Count me among the millions who wanted to see Jarrod Saltalamacchia in the All Star Game.

And why not? On a team full of superstars who can't keep it together, Saltalamacchia's one of the few guys to actually exceed expectations this year. He doesn't have an ego or an attitude, or carry himself like a martyr for getting paid millions to play baseball. Instead, he's just a plain, old likable athlete. He works hard. He's easy to root for. He just so happens to have hit more home runs (15) than any catcher in baseball.

And for all those reasons, we wanted Salty to get the call.

Of course, he didn't.

Whether or not he eventually finds his way to Kansas City remains to be seen. These days, you know at least a handful of All-Stars will drop out of the game, and this year, Salty will be on the short list of replacements. But even if he gets the late invite, it's not the same. It's like getting a call from a couple three weeks before they get married: "Hey, I know this is last second, but do you want to come to our wedding?" You appreciate the offer, and you probably end up going, but you know that you were on the B-List; that they only invited you after a bunch of other people turned them down first.

Anyway, despite the desire to see Saltalamacchia in the All-Star game, and the disappointment in the fact that he didn't make it, it's hard to get too riled up about the snubbage.

First of all, because Salty's hitting .254 with a .302 OBP this season. I don't care where the competition is, or what kind of feel good story you might be, if those are your numbers, there's a serious argument to be made against your All Star status.

Second, because even though he's done an admirable job taking over for Jason Varitek, the Sox rotation as a whole hasn't been that good. I'm not saying that's the catcher's fault, I'm just saying that his presence behind the plate doesn't really support the case.

Third . . . no, I'm going to stop there. I don't want to sit here and pick apart all the reasons Jarrod Saltalamacchia isn't an All-Star.
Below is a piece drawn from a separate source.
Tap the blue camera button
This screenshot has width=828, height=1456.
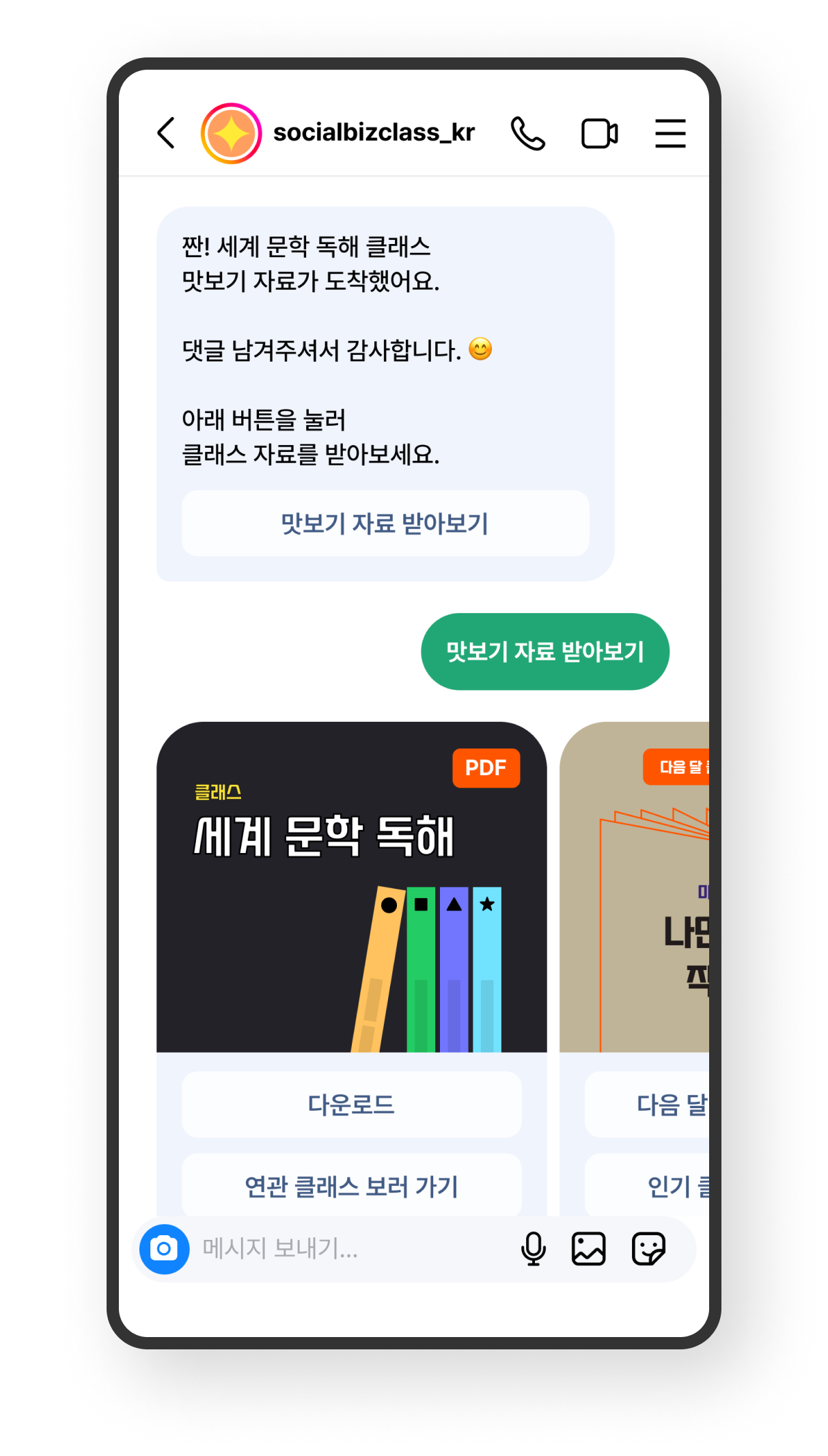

Because the real story is that we're even having the conversation to begin with.

That whether or not he ultimately spends July 10 sweating his brains off in Kansas City, for the first three months of the season, Jarrod Saltalamacchia has been one of the best catchers in the American League, and one of the biggest surprises in Boston.

Count me among the millions who never saw that coming.

Rich can be reached at rlevine@comcastsportsnet.com.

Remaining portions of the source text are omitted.